Police Attack in Logan Heights: The Sequence of Events, Feb. 3, 2018.
• Before 9 a.m. SDPD close Cesar Chavez Parkway, Logan Avenue, and ramps on and off I-5. Police erected barriers down the middle of Chavez Parkway with a line of motorcycles. A secondary barrier at the foot of an off ramp staffed with officers prevented anyone from leaving the protest area without a police escort.
• Beginning around 9 a.m. a crowd begins to gather for a peaceful rally opposing white supremacy and the Patriots Picnic, organized by white supremacist Roger Ogden. At the peak of the rally the crowd swells to about 1,000.
• About 10:10 a.m. a collection of about 50 loosely affiliated white supremacists begin to assemble in a corner of Chicano Park east of Logan Avenue. Some shouting and gesturing between the groups separated by police, but no violence. Two white supremacists are arrested for fighting each other.
• About 11:45 a.m. the Patriots Picnic participants begin to file out of Chicano Park around a fenced basketball court. They are escorted by SDPD. Four Native American musicians on the other side of the street serenade them in a prayer for peace. Most peace rally participants gather at the Aztec pyramid in the heart of Chicano Park for speakers, music and prayer. Rally participants still not allowed to exit Chicano Park at its north end.
• Shortly after noon. Frederick Jefferson exits the commercial district north of the intersection of Logan Avenue and Cesar Chavez Parkway, which is still closed. He jaywalks across Logan Avenue where he is met by two SDPD officers. A video captures an officer and Jefferson engaged in a verbal altercation, then shows Jefferson backing away from the officers. SDPD Officer Matthew Ruggiero pursues Jefferson and clubs him in the head area full force with a nightstick. Jefferson counters with a forceful punch to the officer’s face, breaking his nose and some facial bones.
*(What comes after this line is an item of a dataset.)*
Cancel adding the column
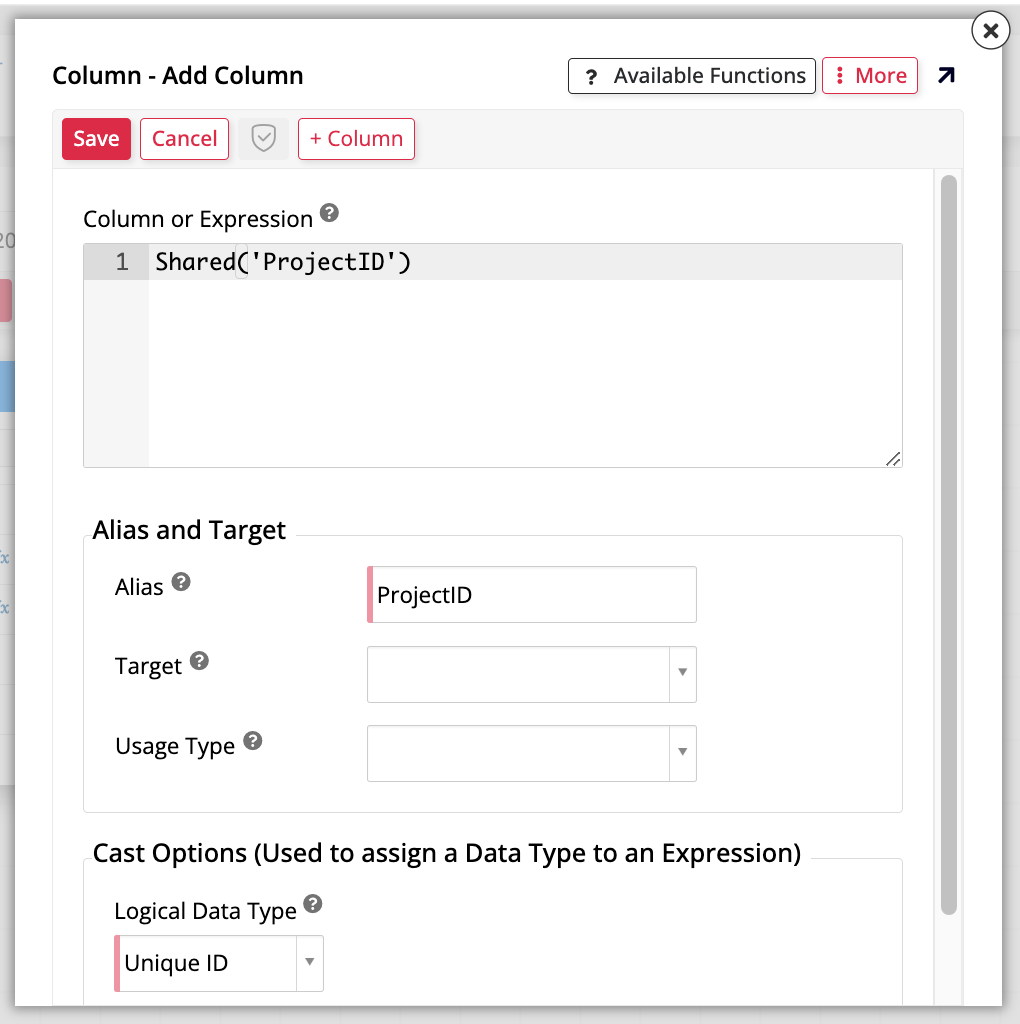The width and height of the screenshot is (1020, 1024). (184, 139)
• Jefferson returns to the other side of Logan Avenue and is clubbed in the legs by other SDPD officers until he falls to the ground.
• Multiple videos show police piling on Jefferson, beating him and wrestling with him in a large pool of blood.
• Jefferson is incapacitated and pinned to the ground by five SDPD officers, but a female SDPD officer on the south side of the scrum charges up a Taser weapon. She discharges it into Jefferson’s back.
• Seconds later an officer on the north side of the pile up pepper sprays Jefferson in the face.
• Witnesses said Jefferson appeared to have a head wound, but the video was inconclusive. Police spokesperson Lt. Scott Wahl insists all of the blood was Ruggiero’s.
• Jefferson is pushed into a squad car and taken away. He is later charged with four felonies, including assaulting a police officer, assault with a deadly weapon and resisting arrest.
• Leaders of the Patriots Picnic group and the Chicano Park peace rally tell journalists and police that Jefferson was not a participant in the protest or rally and was not in Chicano Park.
• Wahl appears on TV newscasts and said Jefferson hit the officer in an unprovoked attack in Chicano Park. He also said Jefferson was not injured.
• SDPD Chief Shelley Zimmerman appears on evening newscasts and says the officer is badly injured. She does not acknowledge that the officer struck the first blow. She incorrectly states that the altercation occurred in Chicano Park.
• Multiple San Diego County and Los Angeles print and broadcast news outlets incorrectly report that Jefferson and the officer had fought in Chicano Park at the white supremacist protest. No media outlet reports that the officer had struck Jefferson first.
• The Sun acquires video showing that the SDPD officer struck Jefferson first. The video also shows Jefferson being pepper sprayed in the face even though he is pinned to the ground by at least five SDPD officers. Another video shot from a different angle shows Jefferson being shocked with a Taser weapon by SDPD.
• Jefferson is being held in the George F. Bailey Detention Center in Otay Mesa on $250,000 bail. He said he is not able to raise bail and was assigned a San Diego County Public Defender because he has no money to hire an attorney. Prosecutors say he faces nine years in prison for assaulting a police officer and three other felony charges.